-- Required tasks --
**a)** Decide whether each statement below agrees with the interview. Answer yes or no for each, and quote the words from the interview that decide it: (i) Stohler's husband handles the self-management of the property. (ii) The hotel-industry contact had worked in that industry for fewer than ten years. (iii) The hotel opportunity was listed on the open market.
**b)** Print the portion of the interview between "Nichole Stohler: Yeah, I" and "you purchased it?", inclusive.

Nichole Stohler: Yeah, I believe it was. He would have more of those details, yeah.

Joe Fairless: Fair enough, fair enough. You mentioned you stabilized the property… What was the property like when you purchased it?

Nichole Stohler: What had been happening is that the owner was more absentee, and not really involved. This is the other thing – we self-manage; my husband handles the self-management of the property… And we’re not managing other people’s property, just our own. And the owner at the time was very absentee, not heavily involved… People felt like their issues weren’t getting addressed… And people talk within the community, especially if you’re talking about this particular within Phoenix, and close to the bus line, and those types of things. So it’s just a lot of turnover and dissatisfaction with management.

Joe Fairless: Was it a local owner, or out of state?

Nichole Stohler: Yes.

Joe Fairless: It was a local owner?

Nichole Stohler: Yeah, but they had like 30 other properties, so…

Joe Fairless: Alright. So then you got this under contract to sell, and then I imagine initially you looked for other apartment communities, because that’s what you were used to… If that is the case, then what happened?

Nichole Stohler: That is absolutely the case, because that’s what we were used to, you’re right. That’s what we knew and we understood. Now, the story actually starts about two years prior, because we had actually been considering already investing in a hotel, just separate. Not under 1031, just as an additional investment. We had been introduced to someone who’s been in the hotel industry for 20+ years through our broker, and we were just kind of sharing information — we were very intrigued by the hotel numbers, and that’s why we were considering investing at that point in time. And we didn’t pull the trigger… Then when the 1031 came – now we’re under a deadline, and we’re selling this particular property, and we’re not finding any multifamily that meets our cap rate and our return on investment criteria, we reached out to the gentleman that we had met prior, and asked if he had any thoughts on hotels that were available.

The markets are different. As you network within your local area, you’ll meet people in different niches, and the folks in those niches really know that area and they know what’s happening. In his case, he had his pulse on all the different major hotels within the Phoenix Metro area, and he knew of this off market opportunity. So that’s how we were able to find a good deal as well, and it was really because of his expertise in helping us through that process.

Joe Fairless: Oh, I love that. How did you meet him initially?

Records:
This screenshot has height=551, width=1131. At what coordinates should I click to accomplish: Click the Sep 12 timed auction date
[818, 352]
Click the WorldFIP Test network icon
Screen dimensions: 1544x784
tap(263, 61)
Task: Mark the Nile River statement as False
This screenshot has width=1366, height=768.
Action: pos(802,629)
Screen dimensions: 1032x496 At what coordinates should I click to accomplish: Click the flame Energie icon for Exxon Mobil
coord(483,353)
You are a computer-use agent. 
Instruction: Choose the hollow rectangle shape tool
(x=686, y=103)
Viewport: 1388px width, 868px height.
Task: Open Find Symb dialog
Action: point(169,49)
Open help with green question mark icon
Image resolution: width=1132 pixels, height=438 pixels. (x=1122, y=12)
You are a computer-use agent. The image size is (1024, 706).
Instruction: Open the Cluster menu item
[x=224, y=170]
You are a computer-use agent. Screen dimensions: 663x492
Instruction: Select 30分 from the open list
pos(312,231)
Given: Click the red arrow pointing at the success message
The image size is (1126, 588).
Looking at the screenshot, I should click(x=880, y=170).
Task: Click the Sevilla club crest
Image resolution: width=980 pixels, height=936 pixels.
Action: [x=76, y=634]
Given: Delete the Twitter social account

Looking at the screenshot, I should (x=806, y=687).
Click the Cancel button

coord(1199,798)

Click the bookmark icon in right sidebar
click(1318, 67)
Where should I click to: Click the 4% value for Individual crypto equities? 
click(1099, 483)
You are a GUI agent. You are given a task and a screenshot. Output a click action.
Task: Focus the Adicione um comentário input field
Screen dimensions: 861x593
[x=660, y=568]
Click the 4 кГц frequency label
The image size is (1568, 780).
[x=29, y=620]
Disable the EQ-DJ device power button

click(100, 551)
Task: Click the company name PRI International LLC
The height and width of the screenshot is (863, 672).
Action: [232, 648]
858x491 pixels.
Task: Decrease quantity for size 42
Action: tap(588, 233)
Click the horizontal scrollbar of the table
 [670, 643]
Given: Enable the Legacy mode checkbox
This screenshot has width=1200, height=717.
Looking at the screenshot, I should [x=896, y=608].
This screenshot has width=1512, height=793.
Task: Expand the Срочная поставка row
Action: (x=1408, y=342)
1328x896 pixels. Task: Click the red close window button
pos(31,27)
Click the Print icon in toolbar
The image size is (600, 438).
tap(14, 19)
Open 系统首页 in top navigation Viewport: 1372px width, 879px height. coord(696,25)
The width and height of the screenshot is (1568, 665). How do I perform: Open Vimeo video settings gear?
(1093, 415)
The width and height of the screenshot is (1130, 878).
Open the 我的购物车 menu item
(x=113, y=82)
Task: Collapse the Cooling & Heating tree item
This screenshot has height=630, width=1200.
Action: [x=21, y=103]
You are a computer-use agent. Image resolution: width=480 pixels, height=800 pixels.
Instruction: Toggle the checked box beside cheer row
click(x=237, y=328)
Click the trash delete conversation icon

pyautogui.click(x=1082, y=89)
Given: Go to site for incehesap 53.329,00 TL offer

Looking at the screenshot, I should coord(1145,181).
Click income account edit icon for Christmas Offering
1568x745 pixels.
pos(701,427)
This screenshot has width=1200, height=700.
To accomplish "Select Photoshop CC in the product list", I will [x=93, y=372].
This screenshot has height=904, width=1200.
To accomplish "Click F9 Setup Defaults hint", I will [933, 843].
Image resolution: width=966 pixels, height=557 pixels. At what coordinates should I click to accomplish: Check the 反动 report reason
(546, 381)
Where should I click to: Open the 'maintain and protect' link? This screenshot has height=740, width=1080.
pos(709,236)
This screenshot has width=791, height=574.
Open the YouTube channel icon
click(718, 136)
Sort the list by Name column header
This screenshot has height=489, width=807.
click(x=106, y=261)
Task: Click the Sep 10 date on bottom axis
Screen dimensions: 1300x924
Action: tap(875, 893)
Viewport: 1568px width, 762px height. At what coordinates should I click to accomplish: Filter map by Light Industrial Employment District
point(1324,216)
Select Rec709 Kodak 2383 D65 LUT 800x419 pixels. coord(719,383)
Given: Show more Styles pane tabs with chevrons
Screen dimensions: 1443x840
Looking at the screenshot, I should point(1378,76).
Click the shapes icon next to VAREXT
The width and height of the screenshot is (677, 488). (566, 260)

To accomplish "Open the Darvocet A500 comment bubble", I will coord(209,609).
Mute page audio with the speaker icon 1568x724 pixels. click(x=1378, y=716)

-- Response list --
**a)**
(i) Yes: "my husband handles the self-management of the property"
(ii) No: "someone who’s been in the hotel industry for 20+ years"
(iii) No: "he knew of this off market opportunity"

**b)**
Nichole Stohler: Yeah, I believe it was. He would have more of those details, yeah.

Joe Fairless: Fair enough, fair enough. You mentioned you stabilized the property… What was the property like when you purchased it?